SY7.5. Diagnosis and treatment of paraproteinemic neuropathies

Abstract

There are several neuropathies associated with paraproteinemia: AL-amyloidosis, anti-myelin associated glycoprotein (MAG) neuropathy, and POEMS syndrome. They can be sometimes diagnosed as chronic inflammatory demyelinating polyneuropathy (CIDP), but their therapeutic strategies are clearly different from those for CIDP. Appropriate diagnosis and early treatment are essential to improve prognosis of paraproteinemic neuropathies. AL-amyloidosis is a systemic and fatal disorder associated with plasma cell dyscrasia.

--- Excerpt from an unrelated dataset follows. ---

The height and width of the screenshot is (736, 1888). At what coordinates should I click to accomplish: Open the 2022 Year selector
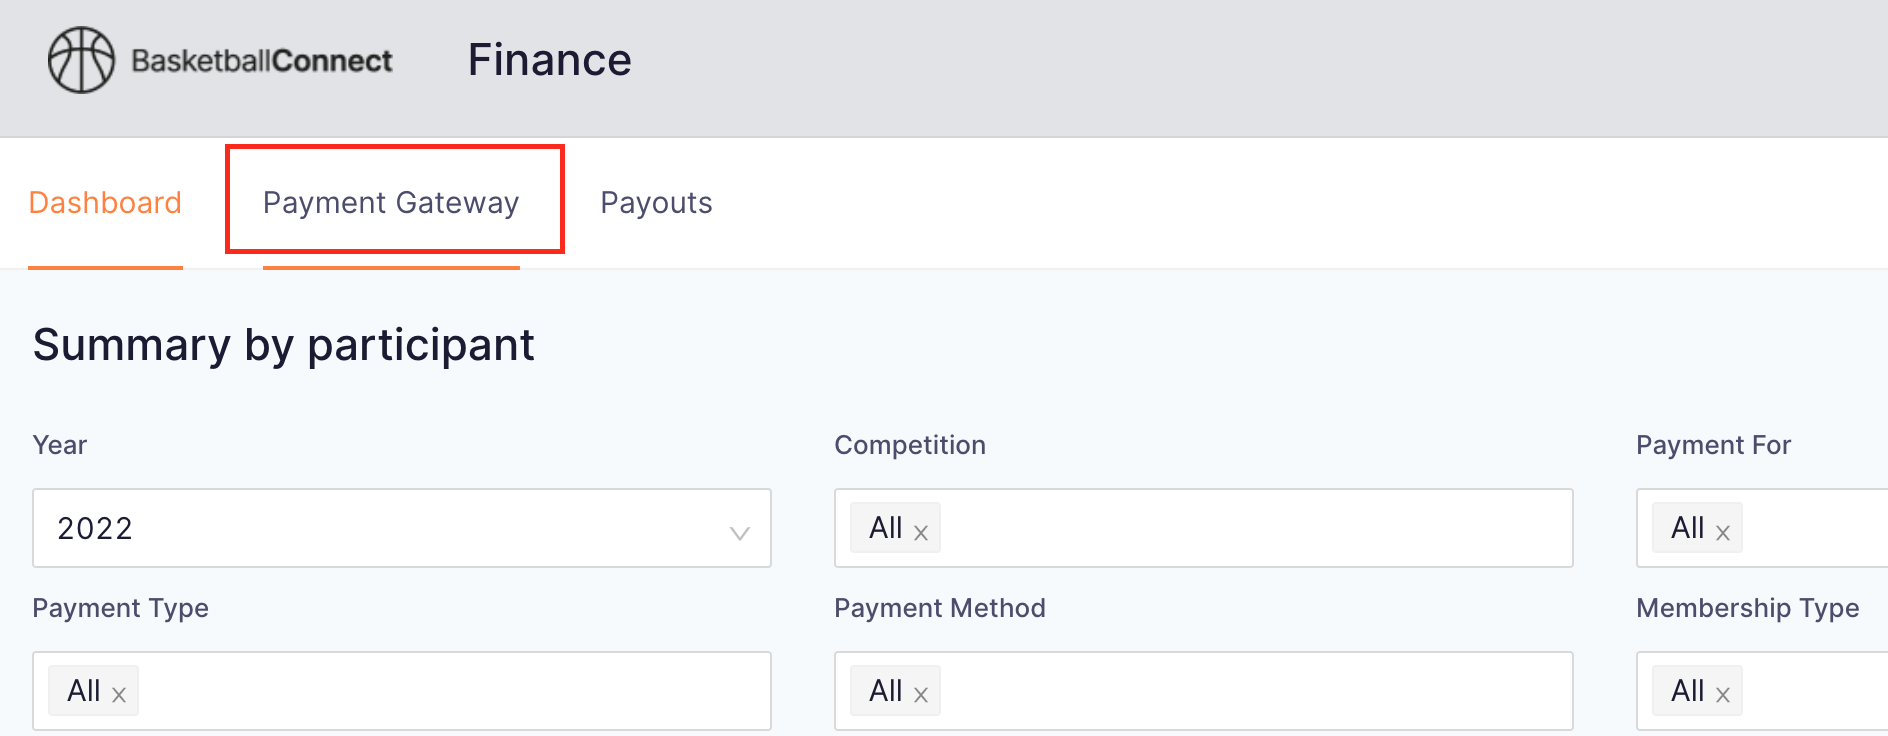pos(402,528)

Its neuropathy is characterized by length-dependent axonal polyneuropathy and autonomic neuropathy. Because diffuse mild conduction slowing and/or prolonged distal latency in the median nerve, which is caused by deposition of amyloid in the carpal tunnel, are sometimes found, AL-amyloidosis can be initially diagnosed as CIDP. Therapeutic approach to myeloma with autologous stem-cell transplantation or proteasome inhibitors can be effective. AL- amyloidosis usually deteriorates subacutely and delay in starting treatment can progress to fatal outcome. Similar to AL-amyloidosis, POEMS syndrome is a systemic and fatal disorder based on monoclonal plasma cell proliferation. POEMS neuropathy can be summarized as diffusely distributed demyelinating polyneuropathy and it can be frequently diagnosed as CIDP. It is not usually associated with dysautonomia. Disease progression leads to multiple organ failure and long-lasting neurological sequelae. Early therapeutic intervention is a key to improve its prognosis. As with AL-amyloidosis, treatments for myeloma can be used for POEMS syndrome. The efficacy of autologous stem-cell transplantation, immunomodulatory drugs, and proteasome inhibitors have been shown so far. Anti-MAG neuropathy is accompanied by IgM monoclonal gammopathy. Distal dominant demyelinating neuropathy is a common feature of its neuropathy. Anti-MAG neuropathy is often refractory to conventional treatment such as steroid and immunoglobulin. Rituximab might be effective in some cases.